26 Jan 2001
thoughts on
the Hewlett proposal
15 December
Mid-December
office cleaning fragments
14 November
Mid-November
Thoughts
19 October
Teaching
and Learning Environments in Liberal Arts Education: a matrix of challenges
and pilot projects
5 October
Some developing
thoughts on Computers in Classrooms
28 September 2000: my agenda
(Since we all have more or less specific interests within the vastnesses of the Committee's charge, I thought it would be useful to try to summarize my own --as much so I'll know what I think in late September 2000 as so you'll know where I'm wandering at the moment. Previous documents along these lines can be seen at www.wlu.edu/~hblackme/fluency/, and my current efforts to put-money-where-mouth-is are at miley.wlu.edu/gis/easia/)My objectives as a teacher and librarian are to help students and colleagues deal fearlessly and creatively with information across a broad spectrum of media --including print, graphics, and sound; digital and analog; quantitative and qualitative. I find it useful to frame the overall goal as fluency with available tools and resources.

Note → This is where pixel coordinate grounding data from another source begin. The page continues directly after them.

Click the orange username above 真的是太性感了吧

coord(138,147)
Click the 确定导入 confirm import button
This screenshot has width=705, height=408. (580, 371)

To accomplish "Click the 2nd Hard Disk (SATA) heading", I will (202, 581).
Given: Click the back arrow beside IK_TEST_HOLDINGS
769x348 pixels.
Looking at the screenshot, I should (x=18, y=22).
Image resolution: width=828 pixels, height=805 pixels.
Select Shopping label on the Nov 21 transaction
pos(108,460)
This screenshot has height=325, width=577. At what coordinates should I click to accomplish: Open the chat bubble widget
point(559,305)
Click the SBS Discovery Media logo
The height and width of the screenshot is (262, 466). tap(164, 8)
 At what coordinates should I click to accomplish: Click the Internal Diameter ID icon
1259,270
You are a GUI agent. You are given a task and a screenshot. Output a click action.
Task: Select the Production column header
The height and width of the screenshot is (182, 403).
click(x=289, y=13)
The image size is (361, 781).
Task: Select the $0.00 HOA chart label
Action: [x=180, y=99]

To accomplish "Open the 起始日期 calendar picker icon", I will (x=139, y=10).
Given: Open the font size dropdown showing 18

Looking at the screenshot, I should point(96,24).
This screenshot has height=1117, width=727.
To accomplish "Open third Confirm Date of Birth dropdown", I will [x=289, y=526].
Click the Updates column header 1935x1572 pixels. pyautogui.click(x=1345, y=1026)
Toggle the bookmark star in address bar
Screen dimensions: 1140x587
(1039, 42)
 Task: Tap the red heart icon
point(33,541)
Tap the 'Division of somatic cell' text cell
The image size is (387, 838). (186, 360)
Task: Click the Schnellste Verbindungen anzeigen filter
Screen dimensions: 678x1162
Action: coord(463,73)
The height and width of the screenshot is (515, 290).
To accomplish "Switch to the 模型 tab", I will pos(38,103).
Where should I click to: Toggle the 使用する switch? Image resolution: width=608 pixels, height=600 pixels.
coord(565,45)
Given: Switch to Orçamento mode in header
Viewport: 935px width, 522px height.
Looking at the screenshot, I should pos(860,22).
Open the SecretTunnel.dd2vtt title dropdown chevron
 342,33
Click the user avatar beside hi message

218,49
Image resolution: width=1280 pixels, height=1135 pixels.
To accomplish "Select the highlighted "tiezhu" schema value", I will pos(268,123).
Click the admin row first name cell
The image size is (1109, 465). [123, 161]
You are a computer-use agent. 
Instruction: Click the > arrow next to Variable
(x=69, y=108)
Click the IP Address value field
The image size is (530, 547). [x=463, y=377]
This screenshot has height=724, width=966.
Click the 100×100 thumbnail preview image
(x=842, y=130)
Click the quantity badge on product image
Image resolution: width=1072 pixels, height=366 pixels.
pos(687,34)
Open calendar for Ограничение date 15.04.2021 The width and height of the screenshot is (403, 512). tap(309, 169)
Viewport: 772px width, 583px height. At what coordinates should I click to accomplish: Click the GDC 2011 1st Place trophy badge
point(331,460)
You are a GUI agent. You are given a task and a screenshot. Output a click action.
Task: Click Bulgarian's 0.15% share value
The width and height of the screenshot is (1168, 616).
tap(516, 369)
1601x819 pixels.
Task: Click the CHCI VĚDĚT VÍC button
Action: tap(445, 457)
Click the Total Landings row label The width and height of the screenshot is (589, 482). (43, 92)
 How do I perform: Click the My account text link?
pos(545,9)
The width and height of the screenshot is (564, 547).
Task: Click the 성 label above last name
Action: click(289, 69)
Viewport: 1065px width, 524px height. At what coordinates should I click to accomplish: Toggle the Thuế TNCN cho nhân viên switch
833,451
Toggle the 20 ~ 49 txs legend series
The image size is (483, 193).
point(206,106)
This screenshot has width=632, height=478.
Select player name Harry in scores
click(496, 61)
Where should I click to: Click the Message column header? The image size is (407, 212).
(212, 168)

Ubiquitous computers and global networks have changed forever how we teach and learn, and pedagogy in all disciplines and at all levels is scrambling to catch up. A few teachers (but no students) can avoid changing what they do, through obstinacy or irremediable klutziness, but most must, can, and do adapt and evolve. And some embrace new technologies and new possibilities. It is the interests and augmentation of the latter group that the TLRG was convened to address. Although computers are surely at the heart of 'technology in teaching', the machines and their attendant hardware and software problems are not the epicenter of the TLRG's interest. We are primarily concerned with the computer as a communication tool, and with the potentials of electronic media to enhance teaching and learning. Our general task includes identification of the barriers to effective development and promulgation.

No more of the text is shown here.